The most helpful aspect of Endel, I think, is that it’s mindless, by which I mean, you set it and forget it. Even when I let an album or playlist loop on repeat, I get distracted each time a new song starts, and if a song I hate comes on, I start this whole awful process of skipping one million more songs until I find one I like. It’s time consuming! With Endel, I just pressed play and let the weird, alien soundtrack carry me throughout my entire morning and early afternoon, completely losing all sense of time. Had I been writing for ten minutes or three hours? Was it Thursday still, or had I Deep Worked my way into Saturday?

Ultimately I think Endel did make me a more productive worker. I wasn’t at all “hypnotized,” but I could see how, if you listened to nothing but Endel for days on end, you might enter some zombie-like state, lost deep in a world where the only sounds are thumping bass and occasional beeps. I will say, by the time my Endel-listening session was over, I was relieved to hear normal music again. 

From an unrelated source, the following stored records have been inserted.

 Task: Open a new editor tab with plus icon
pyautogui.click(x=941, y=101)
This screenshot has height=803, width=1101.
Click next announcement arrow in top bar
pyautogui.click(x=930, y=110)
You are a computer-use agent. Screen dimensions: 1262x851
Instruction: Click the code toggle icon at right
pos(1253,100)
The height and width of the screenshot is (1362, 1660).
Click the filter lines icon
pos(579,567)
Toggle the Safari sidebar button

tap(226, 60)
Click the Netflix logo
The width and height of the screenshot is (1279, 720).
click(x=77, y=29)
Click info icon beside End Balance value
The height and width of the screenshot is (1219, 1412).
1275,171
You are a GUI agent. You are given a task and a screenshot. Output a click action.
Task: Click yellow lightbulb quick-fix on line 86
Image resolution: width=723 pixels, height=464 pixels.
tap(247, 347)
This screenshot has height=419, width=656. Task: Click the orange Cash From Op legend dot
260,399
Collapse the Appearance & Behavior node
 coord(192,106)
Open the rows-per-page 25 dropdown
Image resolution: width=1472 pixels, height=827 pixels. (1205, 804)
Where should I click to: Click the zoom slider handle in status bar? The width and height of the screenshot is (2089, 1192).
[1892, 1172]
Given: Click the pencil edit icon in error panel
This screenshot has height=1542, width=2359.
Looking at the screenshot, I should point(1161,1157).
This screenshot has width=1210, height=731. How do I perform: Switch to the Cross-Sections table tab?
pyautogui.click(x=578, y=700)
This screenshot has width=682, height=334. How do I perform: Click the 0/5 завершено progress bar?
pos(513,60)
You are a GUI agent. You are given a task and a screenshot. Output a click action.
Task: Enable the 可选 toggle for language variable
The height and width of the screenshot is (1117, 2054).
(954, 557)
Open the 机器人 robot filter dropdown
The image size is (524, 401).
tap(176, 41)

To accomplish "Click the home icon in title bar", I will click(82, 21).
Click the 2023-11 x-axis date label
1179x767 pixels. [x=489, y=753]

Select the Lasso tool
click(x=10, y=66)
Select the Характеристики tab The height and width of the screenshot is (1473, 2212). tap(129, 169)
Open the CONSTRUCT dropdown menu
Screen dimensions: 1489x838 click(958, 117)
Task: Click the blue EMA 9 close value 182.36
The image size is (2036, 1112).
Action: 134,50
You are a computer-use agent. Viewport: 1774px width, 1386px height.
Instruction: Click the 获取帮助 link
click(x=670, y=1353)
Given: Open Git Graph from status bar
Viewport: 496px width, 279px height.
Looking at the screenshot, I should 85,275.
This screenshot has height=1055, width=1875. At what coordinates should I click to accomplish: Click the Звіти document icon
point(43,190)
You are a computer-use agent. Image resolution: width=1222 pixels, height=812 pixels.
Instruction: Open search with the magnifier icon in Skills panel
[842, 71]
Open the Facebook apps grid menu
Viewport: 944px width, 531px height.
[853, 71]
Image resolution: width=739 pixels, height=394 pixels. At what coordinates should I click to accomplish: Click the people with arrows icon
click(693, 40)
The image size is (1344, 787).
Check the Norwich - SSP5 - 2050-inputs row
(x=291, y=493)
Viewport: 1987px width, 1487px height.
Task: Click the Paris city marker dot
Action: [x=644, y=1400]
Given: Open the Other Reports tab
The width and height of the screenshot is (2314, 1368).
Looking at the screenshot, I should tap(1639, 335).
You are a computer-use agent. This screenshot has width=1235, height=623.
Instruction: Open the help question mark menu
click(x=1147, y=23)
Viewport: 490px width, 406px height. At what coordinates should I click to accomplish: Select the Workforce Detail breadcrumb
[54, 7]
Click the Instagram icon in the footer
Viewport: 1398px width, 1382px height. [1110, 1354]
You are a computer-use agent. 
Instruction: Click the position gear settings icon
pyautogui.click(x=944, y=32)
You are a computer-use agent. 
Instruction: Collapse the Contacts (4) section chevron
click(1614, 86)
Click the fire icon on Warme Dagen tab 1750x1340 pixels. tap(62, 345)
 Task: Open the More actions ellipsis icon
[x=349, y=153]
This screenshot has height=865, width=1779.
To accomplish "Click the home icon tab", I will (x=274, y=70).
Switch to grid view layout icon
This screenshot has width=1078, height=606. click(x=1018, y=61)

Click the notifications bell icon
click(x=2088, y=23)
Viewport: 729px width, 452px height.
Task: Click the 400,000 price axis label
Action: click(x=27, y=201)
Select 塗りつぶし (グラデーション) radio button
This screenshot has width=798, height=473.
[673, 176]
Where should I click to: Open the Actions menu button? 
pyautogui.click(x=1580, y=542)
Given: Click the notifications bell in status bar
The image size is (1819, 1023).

I’m not sure how replicable the effects of one day of Endel are. I worry that if I listened to it every day, I would, first of all, lose my marbles, and then ultimately become used to it, getting just as distracted as I did before. But for an occasional focus-booster, I think it’s fine. Ultimately, if listening to some alien video game music for a few hours means I can log off 15 minutes early, that’s 15 more minutes of leisure time per day, which adds up to over an hour of extra “me time” per week, which adds up to over two extra days of free time per year. And that’s a whole bonus weekend.